La troisième ronde nous donne la clé de l'origine de cette descendance sacrifiée, marquée par une immense et profonde tragédie. Ici, le personnage, seul en scène, est joué par la magnifique Kathleen Fortin. Incroyablement vraie et intense, il devient impossible, pour le spectateur, d'en détacher le regard. Assise sur un simple tabouret, elle nous livre, avec une émotion intense et une gestuelle tellement signifiante, sa relation à sa sexualité. Centre des pulsions primaires et de l'équilibre psychique, on comprend qu'une sexualité refoulée handicape totalement l'être humain. Ici, on assiste au dévoilement, on ne peut plus sincère et troublant, de la vie intime d'une personne, très mal à l'aise avec sa sexualité. Les psychologues reconnaîtront ici plusieurs de leurs patients... Ainsi, cette femme passera d'une sexualité absente, niée, extrêmement contrôlée, à une sexualité lâchée lousse, aveuglée par l'urgence de la pulsion, et choisissant un être ignoble pour se révéler... L'Erreur à l'origine de tout le Mal... La naissance de la Malédiction...
Avec Le Brasier, l'auteur nous convie à toute une réflexion et nous invite à prendre une leçon de vie. Chaque personne a son histoire et est façonnée par cette dernière. Comment, alors, peut-on se permettre de juger les personnes inadaptées? Elles doivent composer, souvent, avec une histoire impossible...dont on ne voudrait surtout pas hériter, à la loterie de la vie.

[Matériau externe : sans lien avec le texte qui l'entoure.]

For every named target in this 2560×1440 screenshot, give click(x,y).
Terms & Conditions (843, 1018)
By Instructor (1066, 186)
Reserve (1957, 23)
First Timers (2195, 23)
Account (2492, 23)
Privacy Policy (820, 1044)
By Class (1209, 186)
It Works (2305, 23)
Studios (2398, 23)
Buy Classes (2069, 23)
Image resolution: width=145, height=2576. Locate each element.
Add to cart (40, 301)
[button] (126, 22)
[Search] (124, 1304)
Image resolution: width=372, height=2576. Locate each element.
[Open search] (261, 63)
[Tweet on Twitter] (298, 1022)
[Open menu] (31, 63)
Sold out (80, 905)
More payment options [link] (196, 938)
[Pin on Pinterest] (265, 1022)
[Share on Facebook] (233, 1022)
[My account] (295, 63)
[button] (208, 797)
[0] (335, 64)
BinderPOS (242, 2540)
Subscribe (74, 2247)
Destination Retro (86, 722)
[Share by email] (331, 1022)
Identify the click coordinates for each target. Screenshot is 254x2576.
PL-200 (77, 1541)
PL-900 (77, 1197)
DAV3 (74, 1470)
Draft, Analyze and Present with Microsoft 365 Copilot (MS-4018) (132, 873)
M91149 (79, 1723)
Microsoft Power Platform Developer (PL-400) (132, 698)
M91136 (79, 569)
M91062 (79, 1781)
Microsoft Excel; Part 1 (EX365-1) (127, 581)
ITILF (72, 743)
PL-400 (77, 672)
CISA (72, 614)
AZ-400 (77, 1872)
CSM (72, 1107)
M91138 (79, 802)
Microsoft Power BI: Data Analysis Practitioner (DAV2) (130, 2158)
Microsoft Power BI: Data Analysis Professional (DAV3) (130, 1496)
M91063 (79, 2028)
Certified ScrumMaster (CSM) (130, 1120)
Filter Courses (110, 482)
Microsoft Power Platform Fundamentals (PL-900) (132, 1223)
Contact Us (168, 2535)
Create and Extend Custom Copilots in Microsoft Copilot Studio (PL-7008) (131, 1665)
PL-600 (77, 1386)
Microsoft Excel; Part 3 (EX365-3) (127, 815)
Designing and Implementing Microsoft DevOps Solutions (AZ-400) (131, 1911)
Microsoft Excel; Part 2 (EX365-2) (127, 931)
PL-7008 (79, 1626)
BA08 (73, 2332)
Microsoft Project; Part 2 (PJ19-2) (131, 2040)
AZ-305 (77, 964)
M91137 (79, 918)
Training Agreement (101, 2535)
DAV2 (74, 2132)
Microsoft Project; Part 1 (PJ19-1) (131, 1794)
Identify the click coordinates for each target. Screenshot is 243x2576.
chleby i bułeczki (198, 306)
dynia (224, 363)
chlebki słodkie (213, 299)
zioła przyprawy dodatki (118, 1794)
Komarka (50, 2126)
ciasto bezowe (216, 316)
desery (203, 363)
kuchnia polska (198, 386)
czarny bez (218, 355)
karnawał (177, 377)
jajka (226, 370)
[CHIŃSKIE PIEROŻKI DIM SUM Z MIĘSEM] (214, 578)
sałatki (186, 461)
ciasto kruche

Comme le dit si bien l'auteur lui-même : « Le Brasier, c'est mon désir de craquer une allumette au milieu de cet obscurantisme grandissant. Quitte à y mettre le feu. »
Eh bien, c'est réussi, M. Paquet! Merci pour cette pièce incendiairement lucide.
Le Brasier sera présenté jusqu'au 15 octobre au Théâtre D'Aujourd'hui. Des supplémentaires sont déjà prévues les 8,18, 19, 20, 21 et 22 octobre.